WORK TO COMPLETE:
From the entries that follow, work out how many lines contain "Queensland". Write the number only.

Stored data entries
━━━
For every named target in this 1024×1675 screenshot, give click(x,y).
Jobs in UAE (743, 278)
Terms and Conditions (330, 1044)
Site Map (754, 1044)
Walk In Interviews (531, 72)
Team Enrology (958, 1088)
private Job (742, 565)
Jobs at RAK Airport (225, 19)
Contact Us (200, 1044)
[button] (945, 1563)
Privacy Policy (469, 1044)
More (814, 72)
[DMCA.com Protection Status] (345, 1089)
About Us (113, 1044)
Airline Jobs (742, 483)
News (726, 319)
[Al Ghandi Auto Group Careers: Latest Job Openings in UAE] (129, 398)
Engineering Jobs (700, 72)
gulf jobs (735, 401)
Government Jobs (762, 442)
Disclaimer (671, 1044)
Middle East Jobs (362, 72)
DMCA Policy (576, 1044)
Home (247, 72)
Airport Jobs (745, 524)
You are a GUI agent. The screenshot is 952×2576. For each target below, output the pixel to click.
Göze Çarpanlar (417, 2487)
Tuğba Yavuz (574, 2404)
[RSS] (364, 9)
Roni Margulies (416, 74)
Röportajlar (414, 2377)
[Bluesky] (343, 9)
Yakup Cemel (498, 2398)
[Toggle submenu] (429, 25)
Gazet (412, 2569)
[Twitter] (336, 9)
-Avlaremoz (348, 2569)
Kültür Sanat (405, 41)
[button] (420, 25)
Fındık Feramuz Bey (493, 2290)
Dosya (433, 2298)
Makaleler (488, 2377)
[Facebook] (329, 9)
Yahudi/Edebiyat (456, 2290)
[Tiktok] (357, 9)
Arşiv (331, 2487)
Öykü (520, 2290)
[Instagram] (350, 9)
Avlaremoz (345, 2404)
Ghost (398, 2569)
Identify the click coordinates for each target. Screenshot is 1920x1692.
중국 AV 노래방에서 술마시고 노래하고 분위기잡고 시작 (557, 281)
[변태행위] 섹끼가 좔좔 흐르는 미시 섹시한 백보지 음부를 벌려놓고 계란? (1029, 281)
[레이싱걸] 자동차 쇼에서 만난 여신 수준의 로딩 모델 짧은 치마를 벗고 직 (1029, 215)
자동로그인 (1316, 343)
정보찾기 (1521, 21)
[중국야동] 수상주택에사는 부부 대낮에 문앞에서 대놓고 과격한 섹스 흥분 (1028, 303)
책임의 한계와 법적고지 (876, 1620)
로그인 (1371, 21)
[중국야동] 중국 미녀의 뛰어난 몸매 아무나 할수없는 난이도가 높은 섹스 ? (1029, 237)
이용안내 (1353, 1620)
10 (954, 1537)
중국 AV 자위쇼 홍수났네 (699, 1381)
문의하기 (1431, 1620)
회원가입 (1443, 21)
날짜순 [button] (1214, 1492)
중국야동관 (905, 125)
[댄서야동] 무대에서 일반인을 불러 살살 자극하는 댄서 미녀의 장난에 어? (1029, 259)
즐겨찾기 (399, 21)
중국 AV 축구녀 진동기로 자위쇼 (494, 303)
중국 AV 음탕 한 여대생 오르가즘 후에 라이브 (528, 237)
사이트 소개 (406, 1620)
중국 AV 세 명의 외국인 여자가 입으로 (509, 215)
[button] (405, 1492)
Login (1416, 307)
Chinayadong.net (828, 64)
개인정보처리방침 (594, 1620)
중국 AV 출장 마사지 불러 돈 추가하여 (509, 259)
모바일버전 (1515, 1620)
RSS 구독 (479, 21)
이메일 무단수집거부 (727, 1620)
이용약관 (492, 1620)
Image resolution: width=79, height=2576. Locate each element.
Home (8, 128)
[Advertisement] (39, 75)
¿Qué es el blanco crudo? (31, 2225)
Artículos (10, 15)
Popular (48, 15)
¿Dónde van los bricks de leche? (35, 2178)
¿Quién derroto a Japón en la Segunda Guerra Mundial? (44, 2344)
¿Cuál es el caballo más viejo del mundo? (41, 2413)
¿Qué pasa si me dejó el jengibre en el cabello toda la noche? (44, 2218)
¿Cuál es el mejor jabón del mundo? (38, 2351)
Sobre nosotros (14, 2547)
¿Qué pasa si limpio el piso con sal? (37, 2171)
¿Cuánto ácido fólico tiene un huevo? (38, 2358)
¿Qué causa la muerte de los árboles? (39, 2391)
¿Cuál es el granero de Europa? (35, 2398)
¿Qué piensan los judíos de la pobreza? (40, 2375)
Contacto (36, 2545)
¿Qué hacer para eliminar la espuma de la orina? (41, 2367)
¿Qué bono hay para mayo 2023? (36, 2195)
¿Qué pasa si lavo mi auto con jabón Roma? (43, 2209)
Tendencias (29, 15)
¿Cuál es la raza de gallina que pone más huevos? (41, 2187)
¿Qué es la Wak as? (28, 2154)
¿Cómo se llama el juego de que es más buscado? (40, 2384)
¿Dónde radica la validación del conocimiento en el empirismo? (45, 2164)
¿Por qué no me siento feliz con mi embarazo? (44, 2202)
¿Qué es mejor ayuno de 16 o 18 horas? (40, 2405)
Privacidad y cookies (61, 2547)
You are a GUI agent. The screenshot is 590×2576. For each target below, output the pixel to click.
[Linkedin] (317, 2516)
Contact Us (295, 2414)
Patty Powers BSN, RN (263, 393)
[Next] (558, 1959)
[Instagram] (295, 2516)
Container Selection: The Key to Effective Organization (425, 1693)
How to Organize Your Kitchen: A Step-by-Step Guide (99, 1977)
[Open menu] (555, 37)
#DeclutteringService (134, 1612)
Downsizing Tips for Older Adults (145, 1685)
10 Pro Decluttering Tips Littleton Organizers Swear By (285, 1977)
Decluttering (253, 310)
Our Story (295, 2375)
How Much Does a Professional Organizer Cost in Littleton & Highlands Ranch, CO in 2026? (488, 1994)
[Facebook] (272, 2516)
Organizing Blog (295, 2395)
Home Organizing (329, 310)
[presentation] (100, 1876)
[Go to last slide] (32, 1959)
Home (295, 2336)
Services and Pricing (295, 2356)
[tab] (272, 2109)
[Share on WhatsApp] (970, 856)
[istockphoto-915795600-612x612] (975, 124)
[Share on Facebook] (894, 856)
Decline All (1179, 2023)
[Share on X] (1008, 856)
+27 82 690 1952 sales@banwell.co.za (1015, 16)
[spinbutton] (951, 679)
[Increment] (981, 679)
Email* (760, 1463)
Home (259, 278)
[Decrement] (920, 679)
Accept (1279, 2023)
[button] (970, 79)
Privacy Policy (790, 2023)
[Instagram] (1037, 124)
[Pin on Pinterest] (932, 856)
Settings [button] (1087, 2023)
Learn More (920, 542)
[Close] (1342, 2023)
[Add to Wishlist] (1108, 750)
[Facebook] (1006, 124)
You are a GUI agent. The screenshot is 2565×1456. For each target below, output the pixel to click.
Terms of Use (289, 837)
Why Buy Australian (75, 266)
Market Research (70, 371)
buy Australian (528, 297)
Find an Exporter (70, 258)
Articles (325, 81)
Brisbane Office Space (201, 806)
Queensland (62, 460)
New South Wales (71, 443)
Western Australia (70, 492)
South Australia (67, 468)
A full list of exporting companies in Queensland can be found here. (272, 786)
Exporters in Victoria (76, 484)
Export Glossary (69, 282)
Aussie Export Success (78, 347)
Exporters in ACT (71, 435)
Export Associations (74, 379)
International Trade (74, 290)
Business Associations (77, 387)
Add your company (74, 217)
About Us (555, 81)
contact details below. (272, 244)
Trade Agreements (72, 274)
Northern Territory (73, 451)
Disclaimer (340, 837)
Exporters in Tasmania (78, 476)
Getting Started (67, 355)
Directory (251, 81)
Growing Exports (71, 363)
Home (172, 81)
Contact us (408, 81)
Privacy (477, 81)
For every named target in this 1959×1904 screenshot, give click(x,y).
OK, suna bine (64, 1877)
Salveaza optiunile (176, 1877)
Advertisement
━━━
RESPONSE TO THE TASK:
2